The first moment my Big made it clear she thought of me as a sister rather than as just a friend, I was able to differentiate between various levels of female-female companionship.

Being a guiding light to those around us

Being in a sorority introduced me to the concept of being a leader. Rather than just being content with going with the flow, I started to look for ways to lift up the people around me rather than just seeking out ways to further my own ends.

Once you learn to embrace total strangers not as just friends, but as sisters that you would do anything to help, you can’t help but view other human beings in the same light.

In the workplace, on the street, at the gym – I view any woman willing to engage with me not as a stranger, but as a potential sister with whom I can build a strong friendship with.

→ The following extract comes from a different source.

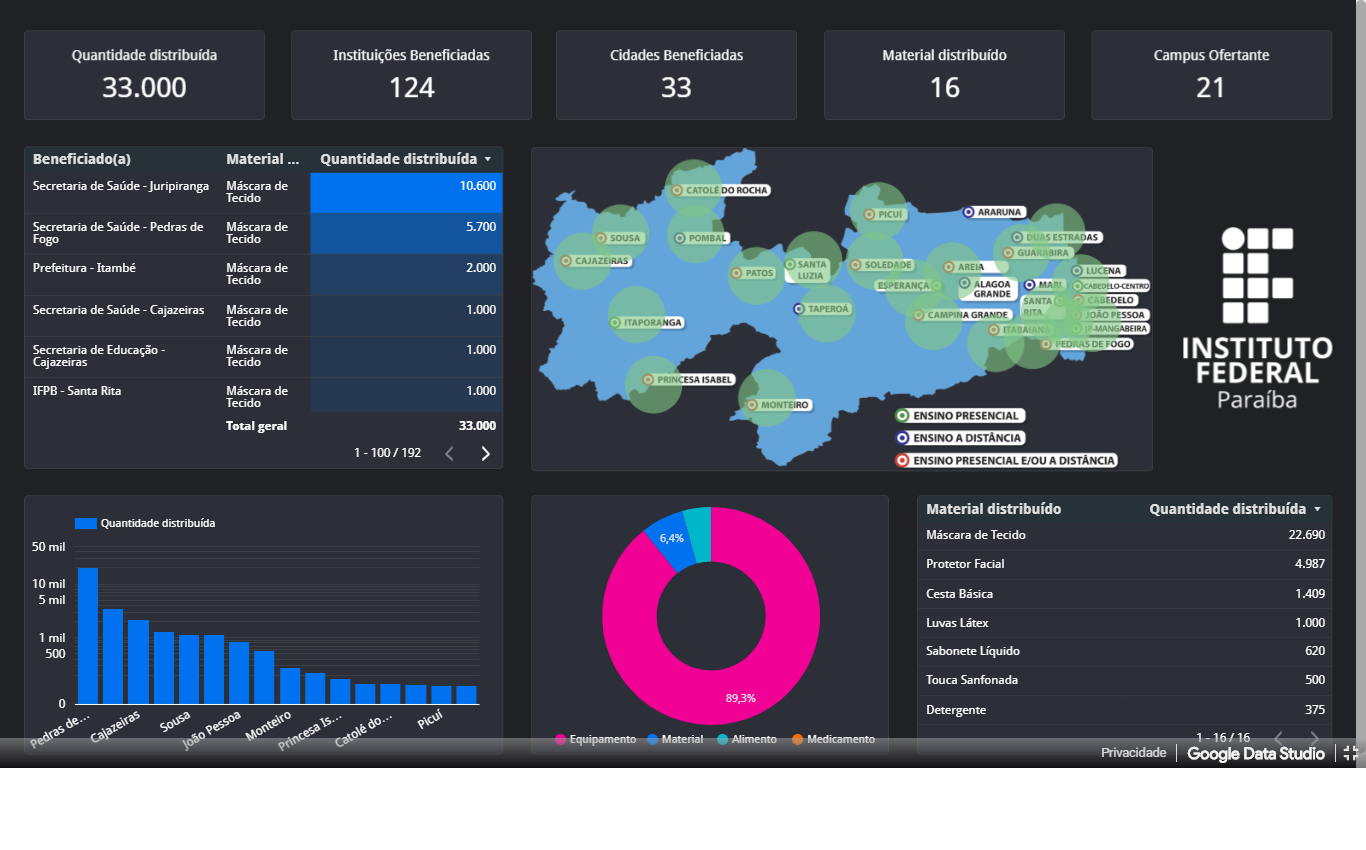Open the Privacidade link
Viewport: 1366px width, 850px height.
1133,753
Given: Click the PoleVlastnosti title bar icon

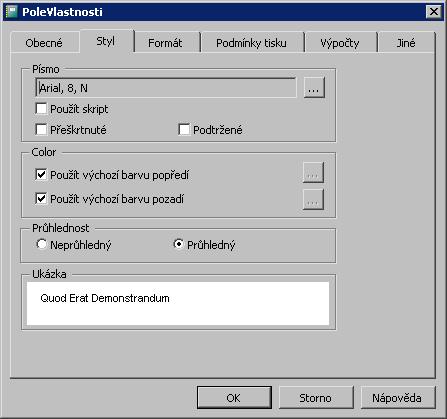Looking at the screenshot, I should 11,12.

Using my past experience, I can help them with aspects of their life with which they are struggling, and I can open my mind to learn from their example as well.

In a sorority, you learn the value of selflessness, as without the consensus of the group, you can do little and therefore, you are little.

Together, however, we can achieve great things and we can be perceived as great.

Not just during college, but for life

When I was first considering joining a sorority, someone in my dorm told me, you might have a good time with these girls, but just like us in the dorms, these relationships will fade away as you pursue your career.

To a degree, she may be have been accurate, but comparing unaffiliated women I knew next to the sisters I spent my undergraduate career with, I can honestly say I have spent more time with them post-graduation than my independent friends did with each other.

Lunch meetings quarterly with local sisters, annual get-togethers with those further afield, numerous weddings spent as a bridesmaid (and my wedding? What a time that was!) – my time after college has been made richer thanks to my sisters.

Without them, my life would have been so gray.